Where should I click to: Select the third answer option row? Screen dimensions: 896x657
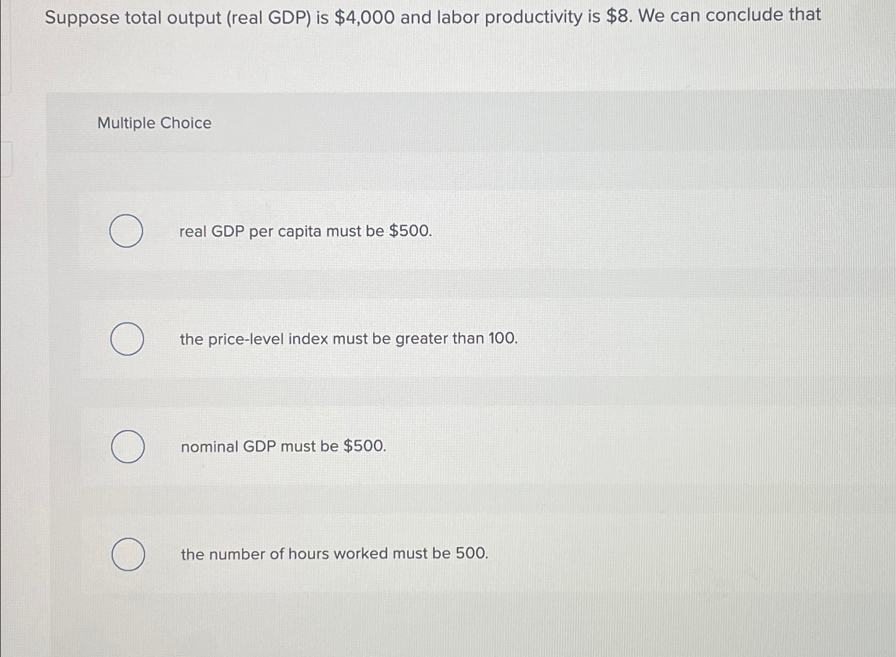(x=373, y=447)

* * *

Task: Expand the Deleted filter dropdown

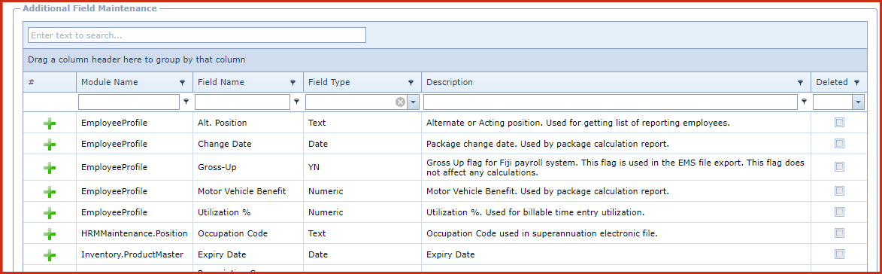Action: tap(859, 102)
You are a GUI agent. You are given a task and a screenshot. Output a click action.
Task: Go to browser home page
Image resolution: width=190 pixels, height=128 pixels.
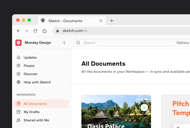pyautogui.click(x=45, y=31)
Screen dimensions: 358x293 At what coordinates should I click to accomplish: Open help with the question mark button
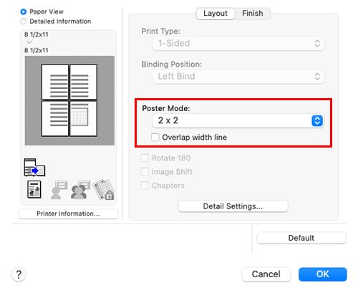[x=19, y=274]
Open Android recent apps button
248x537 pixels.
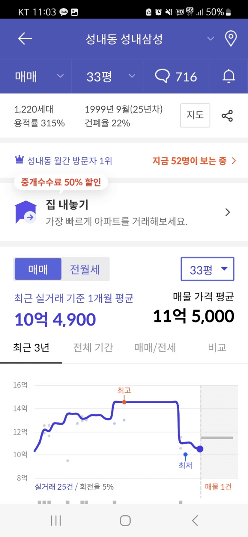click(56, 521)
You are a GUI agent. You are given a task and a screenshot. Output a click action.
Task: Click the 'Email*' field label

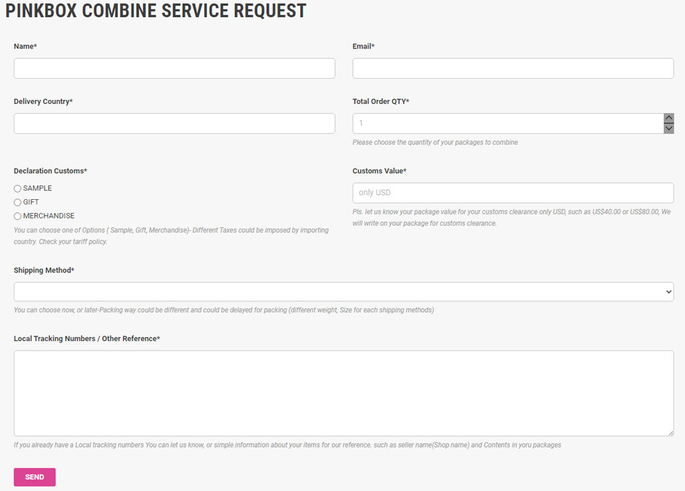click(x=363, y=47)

• **Your objective**:
Reproduce verbatim the rows starting at the line containing "Open Android recent apps button" and ending at the line containing "click(x=363, y=47)", both included. Leave the pictures out of your answer.

• **Response to this exercise**:
Open Android recent apps button
248x537 pixels.
click(56, 521)
You are a GUI agent. You are given a task and a screenshot. Output a click action.
Task: Click the 'Email*' field label

click(x=363, y=47)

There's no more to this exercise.